Page 1 of 2

How to calculate running totals (cumulative) based on a col?

Posted: Fri May 24, 2013 12:20 pm
by bond88
Hi,
I am working on a task to calculate cumulative (running totals) of a column based on another column (code).

Example:

s.no code amount

1 10 100
2 20 150
3 10 50
4 10 150
5 20 30


Output

s.no code amount cumulative

1 10 100 100
2 20 150 160
3 10 50 150 (100+50)
4 10 150 300 (150+150)
5 20 30 190 (160+30)

I want to apply this logic on some million rows.

Please suggest me how to proceed on this.

Thank you,

Posted: Fri May 24, 2013 4:14 pm
by ray.wurlod
Use stage variable to remember the earlier row and to generate the running total. Make it the same data type as the output column, which must be compatible with the data type of Amount. Initialize the stage variable to 0.

Code: Select all

svCumulative = svCumulative + svprevAmount

Posted: Sat May 25, 2013 12:01 pm
by jerome_rajan
If your source is a database, I suggest you push this processing to the database. SQL OLAP functions are very efficient will provided optimal performance for the stated requirement unless of course you WANT to implement it using Datastage only. :)

Posted: Tue May 28, 2013 9:52 am
by bond88
ray.wurlod wrote:Use stage variable to remember the earlier row and to generate the running total. Make it the same data type as the output column, which must be compatible with the data type of Amount. Initialize t ...
Thanks Ray,
I already tried that I am getting 0's and 1's that I didn't understand. It was working fine to calculate running total of a single column with out any conditions. But in this case I want calculate running totals based on CODE (It has to calculate running totals of each CODE individually). Please take a look at the following logic and correct me if I am wrong.


Stage variable's:

TEMP -

if (DSLink21.CATEGORY='10')
Then TEMP = TEMP1+ DSLink21.BUDGET_AMOUNT
Else If (DSLink21.CATEGORY='20')
Then TEMP = TEMP2+ DSLink21.BUDGET_AMOUNT
Else TEMP = TEMP3+ DSLink21.BUDGET_AMOUNT


TEMP1-

If (DSLink21.CATEGORY='10') Then TEMP2=TEMP else TEMP22=0

TEMP2-

If (DSLink21.CATEGORY='20') Then TEMP2=TEMP else TEMP22=0

TEMP3-

If (DSLink21.CATEGORY='30') Then TEMP2=TEMP else TEMP22=0

TEMP22-


All stage variables declared as decimal and initialize as 0 and Category is varchar thats why I used quotes '' inside if condition. TEMP1, TEMP2, TEMP3 has to store the running totals of corresponding codes 10,20 and 30. TEMP variable assigned to output column "Cumulative".
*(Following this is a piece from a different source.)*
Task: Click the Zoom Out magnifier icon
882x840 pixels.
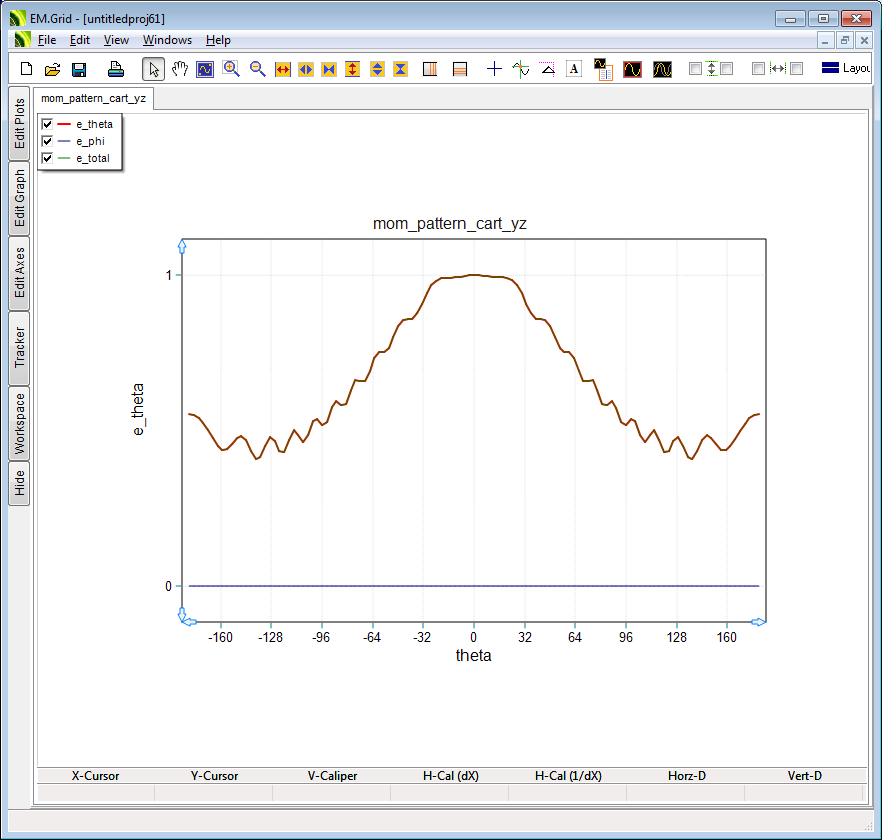Action: pyautogui.click(x=257, y=69)
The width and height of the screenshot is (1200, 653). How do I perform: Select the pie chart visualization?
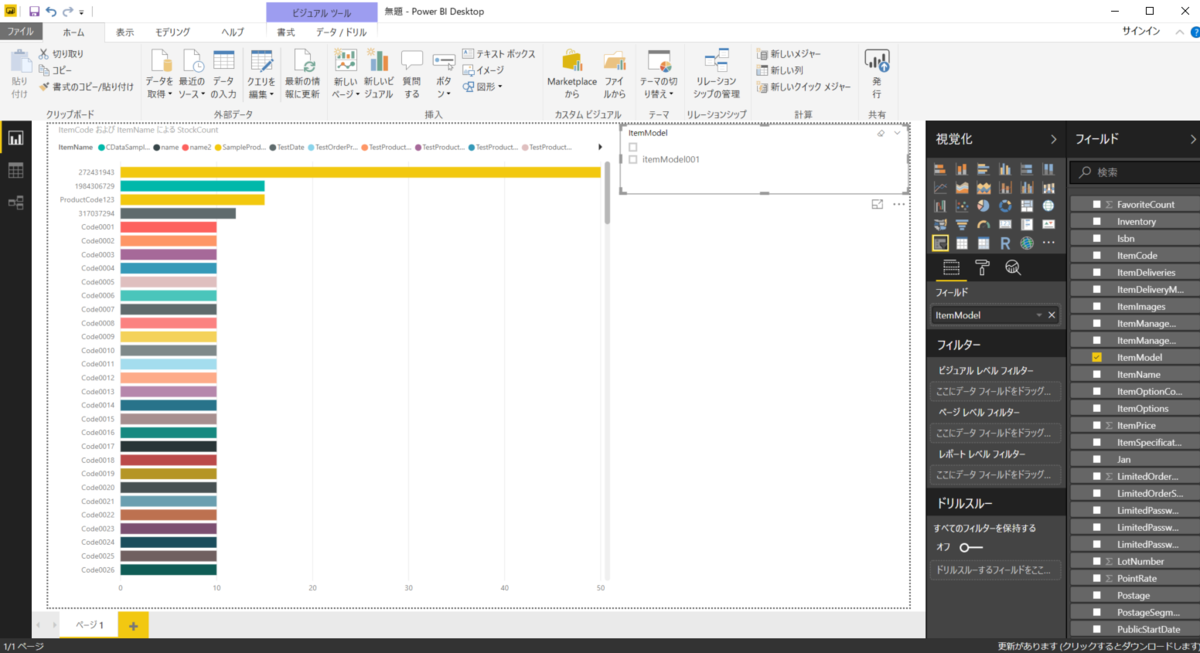point(984,206)
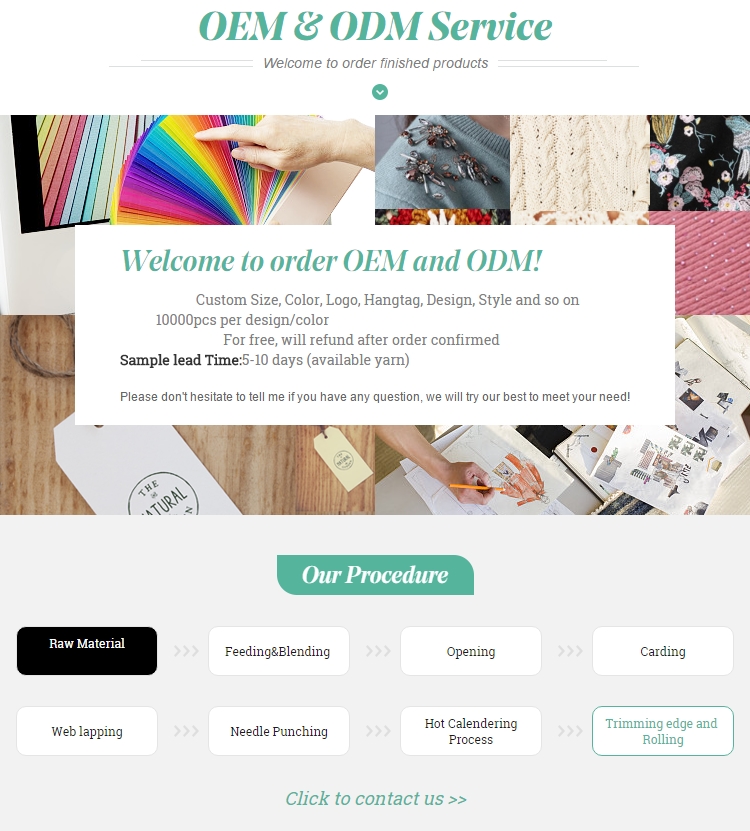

Posted: Tue May 28, 2013 10:02 am
by ArndW
Is it certain that you only have '10', '20' and 'other' as values for CATEGORY? If so, I'd do 3 stage variables, each initialized to 0:
Cat10 derivation IF DSLink21.CATEGORY='10' THEN Cat10+DSLink21.BUDGET_AMOUNT ELSE Cat10
Cat20 derivation IF DSLink21.CATEGORY='20' THEN Cat20+DSLink21.BUDGET_AMOUNT ELSE Cat20
CatNN derivation IF DSLink21.CATEGORY#'10' AND DSLink21.CATEGORY#'20' THEN CatNN+DSLink21.BUDGET_AMOUNT ELSE CatNN

That takes care of your running totals for the 3 categories. Now define the derivation of your Cumulative column as

IF DSLink21.CATEGORY='10' THEN Cat10 ELSE IF DSLink21.CATEGORY='20' THEN Cat20 ELSE CatNN

Posted: Tue May 28, 2013 11:44 am
by srinivas.g
You can use LastRowInGroup(%inputcol%) transformer fucntion. Input column is code.
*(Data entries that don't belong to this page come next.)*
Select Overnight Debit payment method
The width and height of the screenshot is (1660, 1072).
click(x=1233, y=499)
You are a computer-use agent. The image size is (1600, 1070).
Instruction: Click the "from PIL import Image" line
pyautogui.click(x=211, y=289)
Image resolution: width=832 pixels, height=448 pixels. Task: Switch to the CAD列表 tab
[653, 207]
Posted: Tue May 28, 2013 3:23 pm
by bond88
Hi ArndW,
I am getting all zero's in cumulative column. Could you please guide me?

Thank you,

Regards,
Lohith Sama.

Posted: Tue May 28, 2013 3:30 pm
by ray.wurlod
Please post YOUR stage variable derivations.

In particular derivation expressions must NOT contain assignment statements.
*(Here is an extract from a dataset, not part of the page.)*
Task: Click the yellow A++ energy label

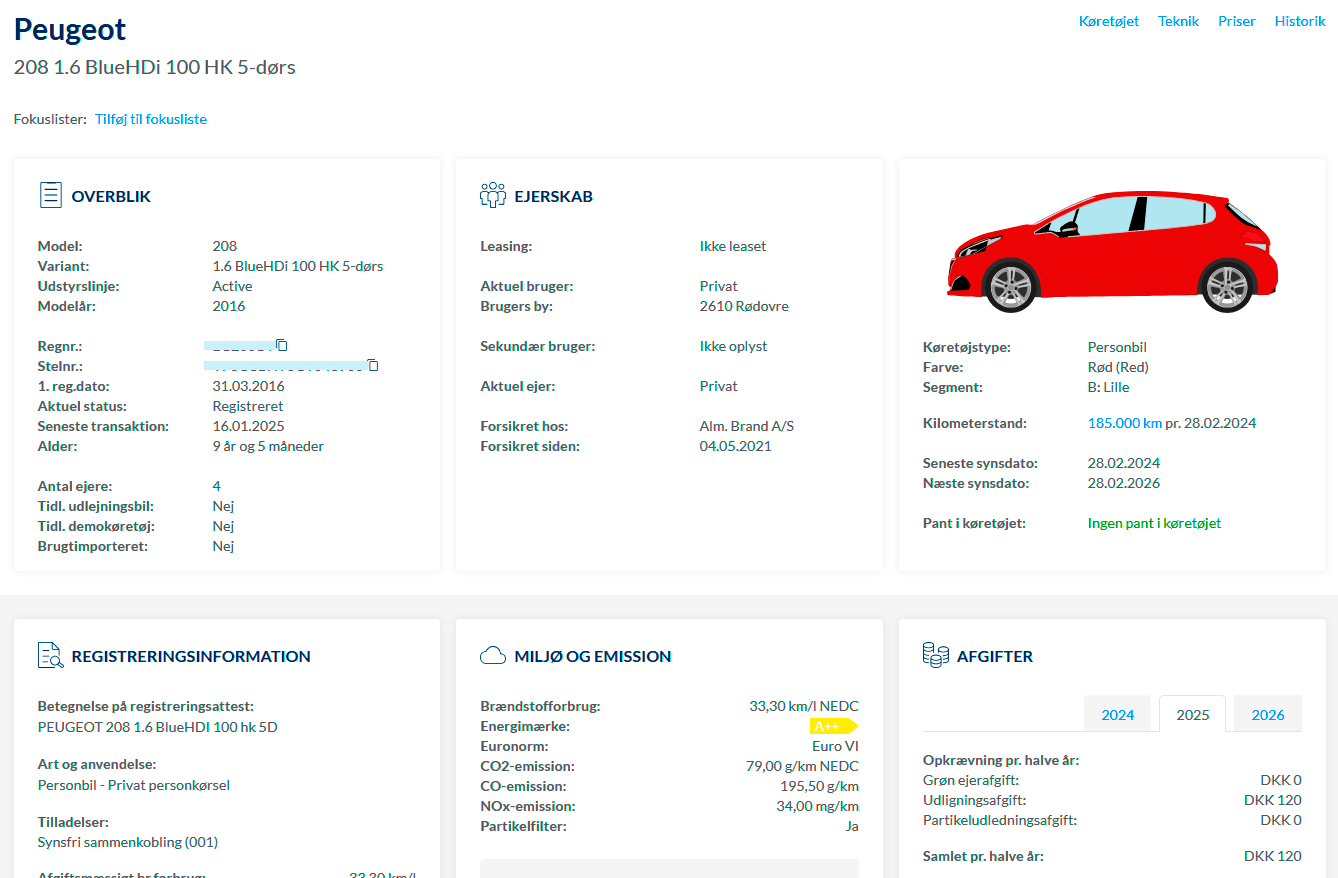Action: point(833,726)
Posted: Wed May 29, 2013 11:08 am
by bond88
Stage Variables are like this:

TEMP1 - IF DSLink21.CAT='10' THEN TEMP1+DSLink21.BUDGET_AMOUNT ELSE TEMP1
TEMP2 - IF DSLink21.CAT='20' THEN TEMP2+DSLink21.BUDGET_AMOUNT ELSE TEMP2

..................

TEMP - if (DSLink21.CATEGORY='10')
Then TEMP1
Else If (DSLink21.CATEGORY='20')
Then TEMP2
Else TEMP3

I have one more doubt if I want to sort the data by multiple columns (after one by one) can I use sort stage or can I use the order by clause in the sql query itself?

Posted: Wed May 29, 2013 11:30 am
by chulett
bond88 wrote:I want to sort the data by multiple columns (after one by one) can I use sort stage or can I use the order by clause in the sql query itself?
Yes. :wink:

Either one can be used but for the latter you may still need to add a Sort stage set to "don't sort already sorted" or whatever it says nowadays so it doesn't re-sort it for you.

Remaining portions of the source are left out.